Inequality – Prove $\frac{a}{\sqrt{b}} + \frac{b}{\sqrt{a}} \ge \sqrt{8}$ on the Unit Circle

a.m.-g.m.-inequalityalgebra-precalculusinequalitysubstitution

While playing with a few two variable inequality and AM-GM inequality, I have ran into the following puzzle:

Question: Show that if $a, b \in (0,1)$ and $a^2+b^2 = 1$, then: $\dfrac{a}{\sqrt{b}} + \dfrac{b}{\sqrt{a}} \ge \sqrt[4]{8}$ with equality when $a = b = \dfrac{1}{\sqrt{2}}$ without using calculus.

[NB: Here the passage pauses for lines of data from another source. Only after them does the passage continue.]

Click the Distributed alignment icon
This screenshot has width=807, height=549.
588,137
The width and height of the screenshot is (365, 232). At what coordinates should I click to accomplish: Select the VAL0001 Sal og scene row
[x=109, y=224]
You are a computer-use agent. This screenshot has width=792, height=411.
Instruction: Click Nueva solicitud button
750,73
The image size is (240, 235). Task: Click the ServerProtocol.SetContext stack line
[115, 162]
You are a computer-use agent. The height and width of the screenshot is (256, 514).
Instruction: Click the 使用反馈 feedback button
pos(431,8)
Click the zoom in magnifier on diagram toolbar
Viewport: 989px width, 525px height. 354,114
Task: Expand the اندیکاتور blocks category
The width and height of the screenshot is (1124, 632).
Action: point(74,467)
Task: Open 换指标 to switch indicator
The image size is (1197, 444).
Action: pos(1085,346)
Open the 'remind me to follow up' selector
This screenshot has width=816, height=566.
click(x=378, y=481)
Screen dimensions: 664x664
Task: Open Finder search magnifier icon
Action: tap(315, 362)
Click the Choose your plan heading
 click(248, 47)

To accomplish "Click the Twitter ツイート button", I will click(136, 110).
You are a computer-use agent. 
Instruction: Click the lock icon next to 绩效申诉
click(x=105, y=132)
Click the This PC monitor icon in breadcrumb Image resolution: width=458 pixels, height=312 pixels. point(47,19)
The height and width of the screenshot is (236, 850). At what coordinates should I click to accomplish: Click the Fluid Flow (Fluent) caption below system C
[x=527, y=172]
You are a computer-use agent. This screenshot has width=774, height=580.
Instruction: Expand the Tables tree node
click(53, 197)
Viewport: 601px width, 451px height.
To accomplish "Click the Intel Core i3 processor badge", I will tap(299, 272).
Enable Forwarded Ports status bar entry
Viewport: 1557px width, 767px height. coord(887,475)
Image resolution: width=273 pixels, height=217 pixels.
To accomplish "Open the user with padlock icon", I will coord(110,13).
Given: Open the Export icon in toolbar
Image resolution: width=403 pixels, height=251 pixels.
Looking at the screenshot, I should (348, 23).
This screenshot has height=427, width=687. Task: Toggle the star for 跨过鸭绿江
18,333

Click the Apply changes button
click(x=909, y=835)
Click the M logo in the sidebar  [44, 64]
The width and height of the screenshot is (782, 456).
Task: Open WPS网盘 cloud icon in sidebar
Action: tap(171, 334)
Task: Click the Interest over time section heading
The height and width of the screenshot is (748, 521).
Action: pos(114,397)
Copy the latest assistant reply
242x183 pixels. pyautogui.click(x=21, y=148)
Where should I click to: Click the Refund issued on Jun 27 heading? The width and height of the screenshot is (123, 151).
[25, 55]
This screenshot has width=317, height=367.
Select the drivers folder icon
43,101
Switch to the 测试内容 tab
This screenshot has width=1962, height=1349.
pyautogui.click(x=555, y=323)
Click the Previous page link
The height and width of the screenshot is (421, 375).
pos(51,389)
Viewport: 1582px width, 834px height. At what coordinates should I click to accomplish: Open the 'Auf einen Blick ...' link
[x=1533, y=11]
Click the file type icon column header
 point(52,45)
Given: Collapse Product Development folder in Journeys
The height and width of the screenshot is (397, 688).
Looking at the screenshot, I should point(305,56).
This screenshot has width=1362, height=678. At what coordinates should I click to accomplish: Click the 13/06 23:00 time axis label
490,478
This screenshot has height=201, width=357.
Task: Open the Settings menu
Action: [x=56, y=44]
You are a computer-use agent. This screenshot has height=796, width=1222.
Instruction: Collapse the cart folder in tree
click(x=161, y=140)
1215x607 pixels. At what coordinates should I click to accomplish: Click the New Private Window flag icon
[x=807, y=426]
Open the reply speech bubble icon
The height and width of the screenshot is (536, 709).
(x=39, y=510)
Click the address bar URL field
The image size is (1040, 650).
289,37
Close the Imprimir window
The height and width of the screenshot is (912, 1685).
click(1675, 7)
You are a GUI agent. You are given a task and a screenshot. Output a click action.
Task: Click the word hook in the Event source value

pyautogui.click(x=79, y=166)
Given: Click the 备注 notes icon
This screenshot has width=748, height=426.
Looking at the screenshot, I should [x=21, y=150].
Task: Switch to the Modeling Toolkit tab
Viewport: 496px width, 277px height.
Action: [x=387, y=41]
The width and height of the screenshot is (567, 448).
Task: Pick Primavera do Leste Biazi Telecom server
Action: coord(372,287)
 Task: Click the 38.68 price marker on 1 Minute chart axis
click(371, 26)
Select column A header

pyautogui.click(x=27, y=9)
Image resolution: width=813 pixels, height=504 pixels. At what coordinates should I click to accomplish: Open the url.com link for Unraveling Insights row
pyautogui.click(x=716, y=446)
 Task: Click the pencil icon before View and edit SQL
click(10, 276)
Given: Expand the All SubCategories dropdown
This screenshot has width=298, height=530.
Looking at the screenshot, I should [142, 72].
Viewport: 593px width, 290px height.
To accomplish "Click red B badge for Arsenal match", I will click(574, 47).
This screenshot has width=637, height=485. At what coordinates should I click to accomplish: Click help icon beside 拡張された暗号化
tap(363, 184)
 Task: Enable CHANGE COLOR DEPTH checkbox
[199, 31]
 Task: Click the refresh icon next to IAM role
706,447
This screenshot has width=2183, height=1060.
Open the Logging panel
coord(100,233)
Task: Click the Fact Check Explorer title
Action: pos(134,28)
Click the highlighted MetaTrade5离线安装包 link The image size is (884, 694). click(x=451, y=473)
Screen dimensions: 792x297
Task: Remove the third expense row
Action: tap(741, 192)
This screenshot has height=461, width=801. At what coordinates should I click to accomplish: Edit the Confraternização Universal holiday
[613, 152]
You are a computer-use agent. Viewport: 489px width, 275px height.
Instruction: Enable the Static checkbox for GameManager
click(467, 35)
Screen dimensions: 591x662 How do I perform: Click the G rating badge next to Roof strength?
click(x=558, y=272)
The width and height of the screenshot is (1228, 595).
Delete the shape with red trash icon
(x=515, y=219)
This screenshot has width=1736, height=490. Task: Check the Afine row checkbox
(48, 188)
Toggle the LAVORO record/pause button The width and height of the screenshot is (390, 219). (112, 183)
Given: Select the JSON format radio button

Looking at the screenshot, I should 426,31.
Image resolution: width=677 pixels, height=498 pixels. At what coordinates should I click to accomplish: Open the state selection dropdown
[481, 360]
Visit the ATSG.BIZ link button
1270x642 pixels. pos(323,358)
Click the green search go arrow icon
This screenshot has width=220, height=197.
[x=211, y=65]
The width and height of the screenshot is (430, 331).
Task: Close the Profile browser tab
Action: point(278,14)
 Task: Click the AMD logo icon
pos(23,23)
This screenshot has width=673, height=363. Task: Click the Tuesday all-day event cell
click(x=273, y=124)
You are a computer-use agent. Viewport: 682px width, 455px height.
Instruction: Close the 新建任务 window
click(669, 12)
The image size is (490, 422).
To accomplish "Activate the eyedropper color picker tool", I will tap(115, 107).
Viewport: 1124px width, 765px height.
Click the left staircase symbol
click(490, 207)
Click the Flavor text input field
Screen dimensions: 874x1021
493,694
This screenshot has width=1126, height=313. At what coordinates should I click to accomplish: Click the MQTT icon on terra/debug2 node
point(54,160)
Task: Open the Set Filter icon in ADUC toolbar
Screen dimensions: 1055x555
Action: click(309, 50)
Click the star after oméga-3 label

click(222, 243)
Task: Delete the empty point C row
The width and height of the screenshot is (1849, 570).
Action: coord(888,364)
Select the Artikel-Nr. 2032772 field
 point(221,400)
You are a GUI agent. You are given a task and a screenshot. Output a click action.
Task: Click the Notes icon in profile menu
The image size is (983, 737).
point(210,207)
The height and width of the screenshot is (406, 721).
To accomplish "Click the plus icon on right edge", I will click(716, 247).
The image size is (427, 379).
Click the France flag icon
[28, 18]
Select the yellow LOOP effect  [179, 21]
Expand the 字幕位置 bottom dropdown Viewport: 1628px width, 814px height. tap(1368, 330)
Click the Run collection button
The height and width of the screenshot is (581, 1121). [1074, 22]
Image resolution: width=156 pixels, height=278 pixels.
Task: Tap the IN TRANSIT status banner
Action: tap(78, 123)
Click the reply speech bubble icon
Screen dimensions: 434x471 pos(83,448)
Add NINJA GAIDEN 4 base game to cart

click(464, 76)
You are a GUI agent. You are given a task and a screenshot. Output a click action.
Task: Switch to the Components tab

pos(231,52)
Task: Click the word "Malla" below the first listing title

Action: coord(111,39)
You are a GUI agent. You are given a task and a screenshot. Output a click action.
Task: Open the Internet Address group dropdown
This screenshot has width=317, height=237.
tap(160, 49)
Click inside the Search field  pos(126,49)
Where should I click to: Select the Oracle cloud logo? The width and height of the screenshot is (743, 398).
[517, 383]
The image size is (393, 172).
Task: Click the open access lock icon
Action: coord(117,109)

I played with it for hours and didn't get to the break point when I can "see" the answer. I used the substitution, AM-GM inequality, and even wolfram alpha to find the min value and I got $\sqrt[4]{8}$. Originally, I planned to only find the min value and after I found it, I set out to prove it without using calculus. So no derivative is allowed. Any cool idea from experts here?

Best Answer

Using the substitutions $a = x^2$ and $b = y^2$ where $x, y \in (0, 1)$, we have $x^4 + y^4 = 1$, so $$ \frac{a}{\sqrt{b}} + \frac{b}{\sqrt{a}} = \frac{x^2}{y} + \frac{y^2}{x} = \frac{x^3 + y^3}{x y}. $$ We would like to show \begin{align*} \frac{x^3 + y^3}{x y} \ge \sqrt[4]{8} &\iff \frac{(x^3 + y^3)^4}{x^4 y^4} \ge 8 (x^4 + y^4) \\ &\iff (x^3 + y^3)^4 \ge 8 (x^8 y^4 + x^4 y^8). \end{align*} Since \begin{multline} (x^3 + y^3)^4 - 8 (x^8 y^4 + x^4 y^8) \\ = (x - y)^2 ( x^{10}+2 x^9 y+3 x^8 y^2+8 x^7 y^3+5 x^6 y^4+2 x^5 y^5 \\ +5 x^4 y^6+8 x^3 y^7+3 x^2 y^8+2 x y^9+y^{10}) \end{multline} where the second factor is positive, the sought inequality holds with equality at $x = y = \frac{1}{2}$.